Complex-Valued Autoencoders

TL;DR

This paper analyzes complex-valued linear autoencoders, providing unified proofs for real and complex cases, revealing the error landscape's structure, and introducing convergent learning algorithms with insights into their properties.

Contribution

It extends autoencoder theory to complex fields, unifies real and complex cases, and offers new proofs, algorithms, and geometric insights into their error landscapes.

Findings

Error landscape has no local minima

Global minima linked to PCA

Multiple saddle points related to eigenvector subspaces

Abstract

Autoencoders are unsupervised machine learning circuits whose learning goal is to minimize a distortion measure between inputs and outputs. Linear autoencoders can be defined over any field and only real-valued linear autoencoder have been studied so far. Here we study complex-valued linear autoencoders where the components of the training vectors and adjustable matrices are defined over the complex field with the $L_2$ norm. We provide simpler and more general proofs that unify the real-valued and complex-valued cases, showing that in both cases the landscape of the error function is invariant under certain groups of transformations. The landscape has no local minima, a family of global minima associated with Principal Component Analysis, and many families of saddle points associated with orthogonal projections onto sub-space spanned by sub-optimal subsets of eigenvectors of the covariance matrix.
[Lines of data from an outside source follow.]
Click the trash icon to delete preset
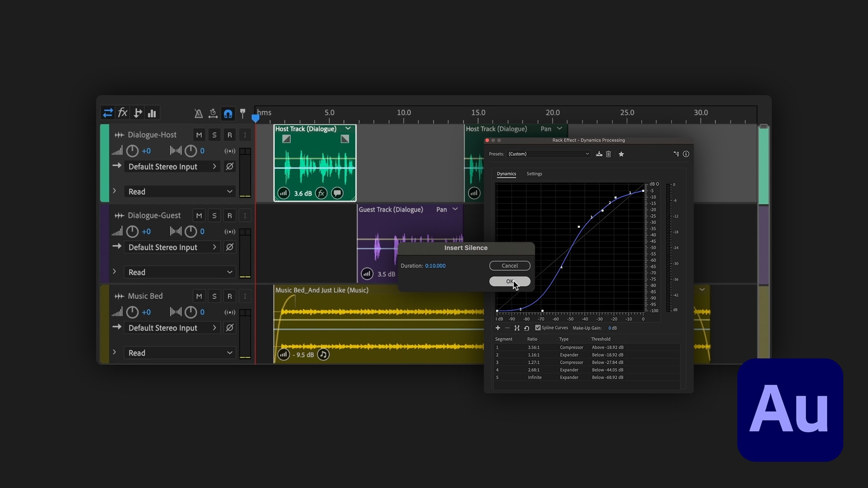868x488 pixels. click(609, 154)
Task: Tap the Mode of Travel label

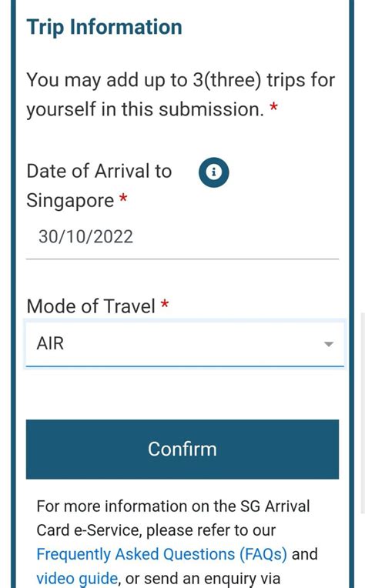Action: tap(91, 306)
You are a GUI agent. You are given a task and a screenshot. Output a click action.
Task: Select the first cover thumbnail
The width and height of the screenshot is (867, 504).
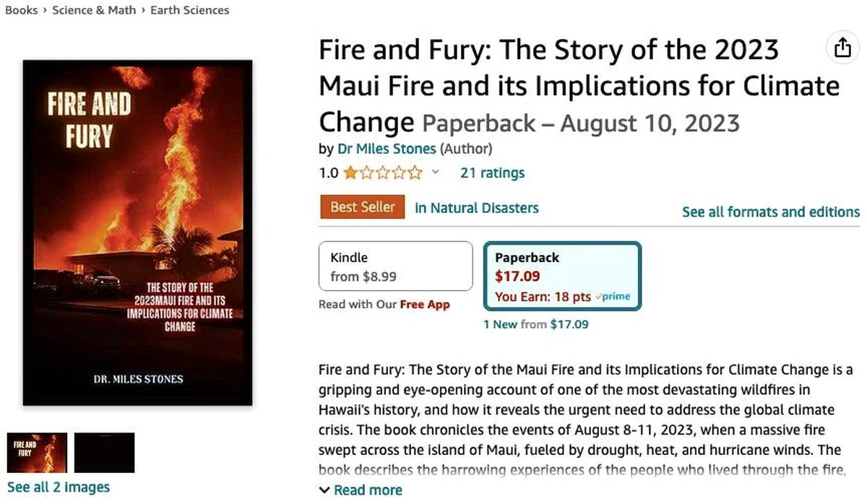[x=37, y=453]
The theory yields several iterative, convergent, learning algorithms, a clear understanding of the generalization properties of the trained autoencoders, and can equally be applied to the hetero-associative case when external targets are provided. Partial results on deep architecture as well as the differential geometry of autoencoders are also presented. The general framework described here is useful to classify autoencoders and identify general common properties that ought to be investigated for each class, illuminating some of the connections between information theory, unsupervised learning, clustering, Hebbian learning, and autoencoders.